Laila is a neglected teen age girl at home and at school, her life changes upon unexpected friendship between her and an elder garbage man in her neighborhood.

Fiction
Roghieh
By: Alysse Stepanian / USA

(2009) Iranian born Alysse Stepanian moved to the US shortly after the Iranian Revolution in 1979. This video is based on her early dream journal. “Roghieh” paints a surreal picture of the early stages of the Iranian Revolution, when it empowered the underprivileged, who had a significant role in the overthrow of an elitist regime. A cleaning lady’s broom becomes a weapon symbolizing a new found strength.

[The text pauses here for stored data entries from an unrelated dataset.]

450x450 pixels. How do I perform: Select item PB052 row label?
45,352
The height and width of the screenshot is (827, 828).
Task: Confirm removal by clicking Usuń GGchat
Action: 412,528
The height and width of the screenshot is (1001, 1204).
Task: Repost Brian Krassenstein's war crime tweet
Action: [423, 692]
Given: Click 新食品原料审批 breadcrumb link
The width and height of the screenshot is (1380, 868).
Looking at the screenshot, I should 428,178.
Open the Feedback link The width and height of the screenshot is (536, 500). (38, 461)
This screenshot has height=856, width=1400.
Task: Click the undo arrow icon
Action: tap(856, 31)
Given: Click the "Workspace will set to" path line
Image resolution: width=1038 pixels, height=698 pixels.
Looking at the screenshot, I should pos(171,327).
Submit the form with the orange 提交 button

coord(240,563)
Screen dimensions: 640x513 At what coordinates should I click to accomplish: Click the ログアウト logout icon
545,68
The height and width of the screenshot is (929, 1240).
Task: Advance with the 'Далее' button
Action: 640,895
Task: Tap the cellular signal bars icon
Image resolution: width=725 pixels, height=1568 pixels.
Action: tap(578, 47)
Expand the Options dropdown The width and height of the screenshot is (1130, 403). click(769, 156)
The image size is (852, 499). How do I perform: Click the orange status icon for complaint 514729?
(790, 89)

She jumps into the revolution from the wall-less bedroom of a young girl caught in the middle of great social changes and role reversals.

Experimental
Thorns and Silk
By: Paulina Tervo / West Bank

(2009) A series of four, short, real life stories from Palestine, featuring women who work in male-dominated jobs. All four have the courage to break traditional rules, but not without challenges. We dip into the life of a wedding filmmaker, who films women-only weddings in Hebron; hear the stories of a female taxi driver who works in the Israeli parts of Jerusalem; discover a young, dreamy police trainee at the national police academy and learn about the hardships in Nablus from a mother who takes on male roles to keep her family toilet paper factory going.

Documentary
A Land Called Paradise
By: Lena Khan / USA

In December 2007, over 2,000 Muslim Americans were asked what they would like to say to the world. This is what they said.

Experimental
Girl’s Talk
By: Mayye Zayed / Egypt

Friendship can find its way in the weirdest places..

Fiction
Women in a Refugee Camp in Pakistan
By: Shereena Qazi / Pakistan

My documentary is about women living in a refugee camp named, Jalozai Camp in Pakistan. People from tribal regions of Pakistan came in to this camp due to the war in their homeland. My video focuses on women of tribal regions who don't even know how to read and write, but with the help of foreign organizations they are learning many things related to health and hygiene.

Student
The Unveiled
By: Ola Diab / Qatar

My partner Shereena and I did this project about the controversy of wearing the veil in Muslim communities. The veil is the covering of the complete body with the exception to the eyes. Some Muslims believe that women are required to wear it in Islam whereas other believe that it is a choice and not a requirement in Islam. This ambiguity is a result of different interpretations of a Quran verse which is about women covering their bodies. This was a project for Northwestern University in Qatar in my sophomore year.

Student
Francais Langue Etrangere
By: Kartik Singh / France

In a 'French for foreigners' course,a heated debate arises between two Muslim women over the right to wear a veil during class.

Fiction
Feminin Masculin
By: Sadaf Foroughi / Iran

In the male dominated society of Iran, Farahnaz Shiri, the first female bus driver in Tehran, has made her own little society in her bus. In Iran there are different sections for men and women on public buses. Women should enter buses from the back door, which is separated from men’s entrance, and should sit or stay in a limited zone at the end of the buses which is separated from men’s zone. But in Mrs. Shiri’s bus everything is vice-versa. She is the governor and the only law maker of her own little society. In her bus, men must enter from the backdoor entrance and must sit or stay in the limited zone at the end of the bus. Mrs. Shiri is struggling to prove herself in this society and resisting a series of injustices that she faces as a woman in the Iranian society.

Documentary
A Call at Night
By: [private] / Gaza

A Call at Night explores the story of a rape victim in Gaza and how her family and society dealt with her case.